What you need to do:
Extract from the listing each line in which the word "EncontraCachoeirinha" appears.

Input data:
------------------------------

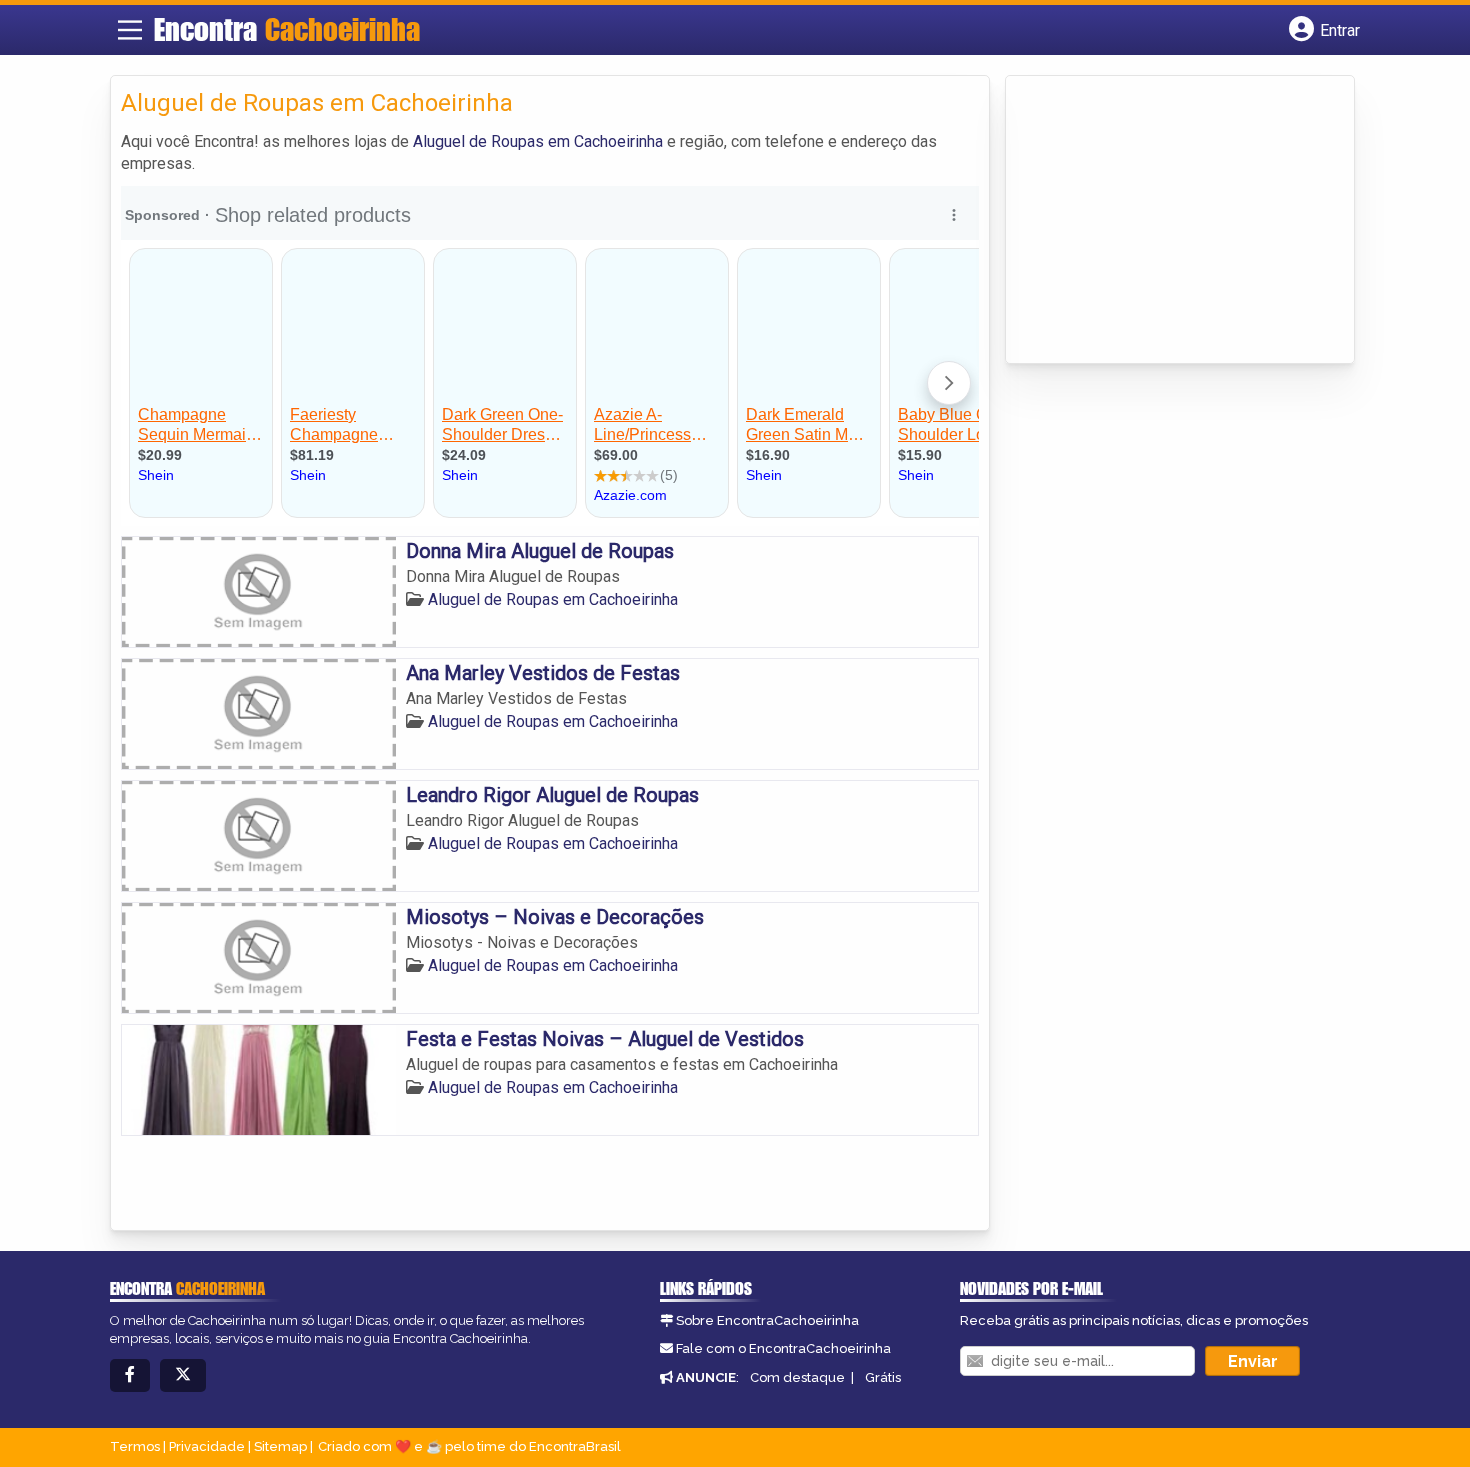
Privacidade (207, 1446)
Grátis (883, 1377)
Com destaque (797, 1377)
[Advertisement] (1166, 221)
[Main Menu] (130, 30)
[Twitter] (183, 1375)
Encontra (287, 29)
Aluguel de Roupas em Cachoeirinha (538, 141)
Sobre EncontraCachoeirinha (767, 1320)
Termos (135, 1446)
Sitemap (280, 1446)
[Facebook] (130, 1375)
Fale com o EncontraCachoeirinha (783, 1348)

------------------------------

Completed task:
Sobre EncontraCachoeirinha (767, 1320)
Fale com o EncontraCachoeirinha (783, 1348)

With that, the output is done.